54
dat ze niet bij de „tegenwoordige meisjes” hoorde. Alle „tegenwoordige meisjes” waren niet zooals Meta, dat was maar onzin.
Tante legde haar precies uit, hoe je het aanlegde met zoo'n kamer: alles moest al schoon zijn, als je het eruit bracht, dan had je later, als de kamer zelf schoon was, maar zóó de boel weer erin te brengen en op z'n plaats te zetten of te hangen.
„Als ik maar mee mag helpen,” zuchtte Jantje twijfelmoedig...
Ja, ze mocht meehelpen. Het gewone werk moest maar wat gauw vandaag, dan konden ze samen de slaapkamer doen. Mevrouw zei het haar zelf. Meneer sprak ze vandaag niet, die was net verdwenen in den tijd, dat ze niet in de gang was. Jammer!

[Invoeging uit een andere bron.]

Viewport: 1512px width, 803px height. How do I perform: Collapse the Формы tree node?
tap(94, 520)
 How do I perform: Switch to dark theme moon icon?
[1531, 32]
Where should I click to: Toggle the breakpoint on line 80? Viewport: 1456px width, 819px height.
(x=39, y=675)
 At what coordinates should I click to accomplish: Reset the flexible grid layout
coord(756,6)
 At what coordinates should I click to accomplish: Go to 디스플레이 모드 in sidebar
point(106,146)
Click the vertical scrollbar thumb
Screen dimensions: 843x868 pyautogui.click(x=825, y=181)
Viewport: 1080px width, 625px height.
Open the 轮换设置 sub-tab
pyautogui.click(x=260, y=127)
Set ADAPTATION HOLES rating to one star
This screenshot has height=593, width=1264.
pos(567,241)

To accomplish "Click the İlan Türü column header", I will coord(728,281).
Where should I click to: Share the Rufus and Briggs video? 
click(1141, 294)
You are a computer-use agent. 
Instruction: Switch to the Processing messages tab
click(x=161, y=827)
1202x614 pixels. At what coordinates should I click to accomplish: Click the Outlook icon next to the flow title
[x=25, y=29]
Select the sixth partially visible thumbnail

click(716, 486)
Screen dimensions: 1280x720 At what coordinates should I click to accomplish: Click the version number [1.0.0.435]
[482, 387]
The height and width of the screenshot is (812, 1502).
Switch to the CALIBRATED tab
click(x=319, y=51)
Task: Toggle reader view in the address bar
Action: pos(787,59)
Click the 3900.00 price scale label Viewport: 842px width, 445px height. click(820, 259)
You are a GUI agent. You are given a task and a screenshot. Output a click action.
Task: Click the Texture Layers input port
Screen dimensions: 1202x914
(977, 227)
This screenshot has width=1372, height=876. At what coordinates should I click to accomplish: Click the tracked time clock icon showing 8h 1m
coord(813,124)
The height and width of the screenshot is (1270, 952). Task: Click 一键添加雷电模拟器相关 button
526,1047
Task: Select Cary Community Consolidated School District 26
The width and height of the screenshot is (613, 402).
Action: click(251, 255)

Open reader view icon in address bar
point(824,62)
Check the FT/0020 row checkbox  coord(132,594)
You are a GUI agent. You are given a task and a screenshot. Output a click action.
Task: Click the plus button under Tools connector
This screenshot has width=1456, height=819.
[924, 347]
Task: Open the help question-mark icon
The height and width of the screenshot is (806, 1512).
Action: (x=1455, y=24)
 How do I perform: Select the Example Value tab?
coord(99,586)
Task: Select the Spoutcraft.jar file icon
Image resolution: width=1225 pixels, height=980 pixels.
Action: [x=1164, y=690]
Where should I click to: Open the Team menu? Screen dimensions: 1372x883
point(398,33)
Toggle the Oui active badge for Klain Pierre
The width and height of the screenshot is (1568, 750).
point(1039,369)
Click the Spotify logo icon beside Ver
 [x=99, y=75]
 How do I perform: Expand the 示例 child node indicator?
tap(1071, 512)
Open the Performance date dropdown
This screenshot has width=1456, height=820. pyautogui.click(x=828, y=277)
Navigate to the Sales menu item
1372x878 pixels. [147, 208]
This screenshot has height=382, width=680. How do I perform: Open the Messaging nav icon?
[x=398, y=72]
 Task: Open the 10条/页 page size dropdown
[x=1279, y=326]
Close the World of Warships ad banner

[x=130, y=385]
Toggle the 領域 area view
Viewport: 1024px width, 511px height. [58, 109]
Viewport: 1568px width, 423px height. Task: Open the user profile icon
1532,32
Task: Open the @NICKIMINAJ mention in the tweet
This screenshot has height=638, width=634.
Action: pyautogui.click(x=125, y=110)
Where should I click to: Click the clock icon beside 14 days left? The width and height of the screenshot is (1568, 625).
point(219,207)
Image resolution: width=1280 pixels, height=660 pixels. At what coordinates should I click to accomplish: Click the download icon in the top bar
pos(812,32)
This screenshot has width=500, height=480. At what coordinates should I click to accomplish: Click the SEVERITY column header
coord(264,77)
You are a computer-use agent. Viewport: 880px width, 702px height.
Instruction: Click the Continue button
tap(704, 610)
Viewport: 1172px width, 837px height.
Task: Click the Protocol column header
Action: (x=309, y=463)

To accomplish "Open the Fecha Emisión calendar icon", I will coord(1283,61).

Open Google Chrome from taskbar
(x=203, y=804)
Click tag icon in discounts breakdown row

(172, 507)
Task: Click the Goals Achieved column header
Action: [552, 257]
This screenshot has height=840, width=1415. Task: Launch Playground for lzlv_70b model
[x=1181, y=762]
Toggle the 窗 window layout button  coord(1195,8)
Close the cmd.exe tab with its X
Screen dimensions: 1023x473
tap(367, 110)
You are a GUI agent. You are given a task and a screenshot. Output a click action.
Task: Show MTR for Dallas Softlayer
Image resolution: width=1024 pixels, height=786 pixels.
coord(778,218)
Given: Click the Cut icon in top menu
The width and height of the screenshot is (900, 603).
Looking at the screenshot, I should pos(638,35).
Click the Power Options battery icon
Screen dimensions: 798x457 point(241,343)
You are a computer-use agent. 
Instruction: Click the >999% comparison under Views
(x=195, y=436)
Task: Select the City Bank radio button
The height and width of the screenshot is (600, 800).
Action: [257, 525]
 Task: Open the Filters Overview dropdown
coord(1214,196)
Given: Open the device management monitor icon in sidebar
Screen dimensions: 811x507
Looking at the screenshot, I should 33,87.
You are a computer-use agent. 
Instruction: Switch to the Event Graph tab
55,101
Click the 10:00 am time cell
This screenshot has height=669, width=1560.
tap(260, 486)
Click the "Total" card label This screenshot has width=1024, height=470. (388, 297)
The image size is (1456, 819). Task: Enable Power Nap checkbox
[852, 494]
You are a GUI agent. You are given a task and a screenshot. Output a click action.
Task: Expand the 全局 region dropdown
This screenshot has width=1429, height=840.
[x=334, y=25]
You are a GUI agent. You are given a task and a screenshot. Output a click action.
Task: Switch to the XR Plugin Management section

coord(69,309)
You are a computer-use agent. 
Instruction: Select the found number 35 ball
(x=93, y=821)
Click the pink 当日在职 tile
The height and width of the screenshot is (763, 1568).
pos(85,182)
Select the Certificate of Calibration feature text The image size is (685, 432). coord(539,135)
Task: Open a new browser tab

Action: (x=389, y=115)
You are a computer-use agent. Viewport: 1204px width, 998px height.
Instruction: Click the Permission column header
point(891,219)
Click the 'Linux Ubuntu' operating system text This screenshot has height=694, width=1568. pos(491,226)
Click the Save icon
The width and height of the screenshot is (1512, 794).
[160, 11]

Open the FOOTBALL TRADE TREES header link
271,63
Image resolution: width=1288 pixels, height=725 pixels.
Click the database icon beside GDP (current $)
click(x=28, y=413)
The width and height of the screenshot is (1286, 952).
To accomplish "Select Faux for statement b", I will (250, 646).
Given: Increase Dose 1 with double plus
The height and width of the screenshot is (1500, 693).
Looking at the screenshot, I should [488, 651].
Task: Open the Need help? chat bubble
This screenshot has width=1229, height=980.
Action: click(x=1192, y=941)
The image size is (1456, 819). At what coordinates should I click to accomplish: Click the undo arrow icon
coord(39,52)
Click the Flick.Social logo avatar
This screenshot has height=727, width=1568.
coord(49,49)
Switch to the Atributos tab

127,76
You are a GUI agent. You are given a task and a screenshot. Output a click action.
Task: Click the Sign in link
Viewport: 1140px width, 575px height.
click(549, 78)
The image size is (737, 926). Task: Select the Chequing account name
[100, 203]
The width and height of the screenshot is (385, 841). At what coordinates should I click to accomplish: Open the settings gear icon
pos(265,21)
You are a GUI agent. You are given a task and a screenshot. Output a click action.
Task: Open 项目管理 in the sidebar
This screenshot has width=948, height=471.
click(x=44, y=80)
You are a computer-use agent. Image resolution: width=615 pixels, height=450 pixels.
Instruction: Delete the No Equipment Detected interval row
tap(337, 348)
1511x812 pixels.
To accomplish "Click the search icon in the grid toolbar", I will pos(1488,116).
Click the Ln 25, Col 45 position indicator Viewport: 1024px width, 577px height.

Ze kwam dadelijk in de stemming, zóó toen ze de slaapkamer binnenkwam. Meta was al begonnen, de ramen stonden wijd open, en doordat er wat meer wind was dan gisteren, tochtte het flink, en dat gaf je zoo het gevoel, dat alle winterlucht uit de kamer wegwoei. Op het balkon stond een rek met de dekens, en die wapperden in de wind. De zon kwam de kamer in tot aan de toilettafel, die nog niet leeggeruimd was.